■ EXERCISE DESCRIPTION ■
The data should be printed in full, character for character.

■ MATERIAL FOR THE TASK ■
■ ■ ■ ■

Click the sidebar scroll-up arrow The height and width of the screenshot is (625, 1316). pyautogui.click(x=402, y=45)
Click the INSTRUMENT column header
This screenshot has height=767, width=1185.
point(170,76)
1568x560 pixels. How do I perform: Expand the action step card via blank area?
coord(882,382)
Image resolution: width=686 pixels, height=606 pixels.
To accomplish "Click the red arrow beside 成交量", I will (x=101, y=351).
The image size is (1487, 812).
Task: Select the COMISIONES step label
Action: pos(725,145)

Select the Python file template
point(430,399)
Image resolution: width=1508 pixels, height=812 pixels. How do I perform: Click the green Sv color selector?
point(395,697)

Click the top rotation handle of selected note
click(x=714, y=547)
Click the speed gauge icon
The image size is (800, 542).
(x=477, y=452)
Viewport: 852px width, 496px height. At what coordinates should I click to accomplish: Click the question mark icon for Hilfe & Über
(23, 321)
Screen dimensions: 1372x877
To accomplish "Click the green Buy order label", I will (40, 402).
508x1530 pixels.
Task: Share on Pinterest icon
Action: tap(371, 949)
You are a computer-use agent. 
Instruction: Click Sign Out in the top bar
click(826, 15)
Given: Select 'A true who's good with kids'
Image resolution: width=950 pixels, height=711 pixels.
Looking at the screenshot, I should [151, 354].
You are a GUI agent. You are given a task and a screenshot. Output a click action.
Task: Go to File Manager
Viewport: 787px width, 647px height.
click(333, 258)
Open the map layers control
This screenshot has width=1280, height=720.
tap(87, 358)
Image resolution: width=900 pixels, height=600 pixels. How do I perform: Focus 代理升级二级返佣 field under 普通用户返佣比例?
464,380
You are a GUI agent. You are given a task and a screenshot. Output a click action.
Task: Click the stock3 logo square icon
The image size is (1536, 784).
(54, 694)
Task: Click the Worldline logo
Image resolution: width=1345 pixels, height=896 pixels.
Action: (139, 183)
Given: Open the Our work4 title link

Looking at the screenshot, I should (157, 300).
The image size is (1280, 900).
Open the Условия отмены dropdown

■ ■ ■ ■

■ OUTPUT OF THE EXERCISE ■
Click the sidebar scroll-up arrow The height and width of the screenshot is (625, 1316). pyautogui.click(x=402, y=45)
Click the INSTRUMENT column header
This screenshot has height=767, width=1185.
point(170,76)
1568x560 pixels. How do I perform: Expand the action step card via blank area?
coord(882,382)
Image resolution: width=686 pixels, height=606 pixels.
To accomplish "Click the red arrow beside 成交量", I will (x=101, y=351).
The image size is (1487, 812).
Task: Select the COMISIONES step label
Action: pos(725,145)

Select the Python file template
point(430,399)
Image resolution: width=1508 pixels, height=812 pixels. How do I perform: Click the green Sv color selector?
point(395,697)

Click the top rotation handle of selected note
click(x=714, y=547)
Click the speed gauge icon
The image size is (800, 542).
(x=477, y=452)
Viewport: 852px width, 496px height. At what coordinates should I click to accomplish: Click the question mark icon for Hilfe & Über
(23, 321)
Screen dimensions: 1372x877
To accomplish "Click the green Buy order label", I will (40, 402).
508x1530 pixels.
Task: Share on Pinterest icon
Action: tap(371, 949)
You are a computer-use agent. 
Instruction: Click Sign Out in the top bar
click(826, 15)
Given: Select 'A true who's good with kids'
Image resolution: width=950 pixels, height=711 pixels.
Looking at the screenshot, I should [151, 354].
You are a GUI agent. You are given a task and a screenshot. Output a click action.
Task: Go to File Manager
Viewport: 787px width, 647px height.
click(333, 258)
Open the map layers control
This screenshot has width=1280, height=720.
tap(87, 358)
Image resolution: width=900 pixels, height=600 pixels. How do I perform: Focus 代理升级二级返佣 field under 普通用户返佣比例?
464,380
You are a GUI agent. You are given a task and a screenshot. Output a click action.
Task: Click the stock3 logo square icon
The image size is (1536, 784).
(54, 694)
Task: Click the Worldline logo
Image resolution: width=1345 pixels, height=896 pixels.
Action: (139, 183)
Given: Open the Our work4 title link

Looking at the screenshot, I should (157, 300).
The image size is (1280, 900).
Open the Условия отмены dropdown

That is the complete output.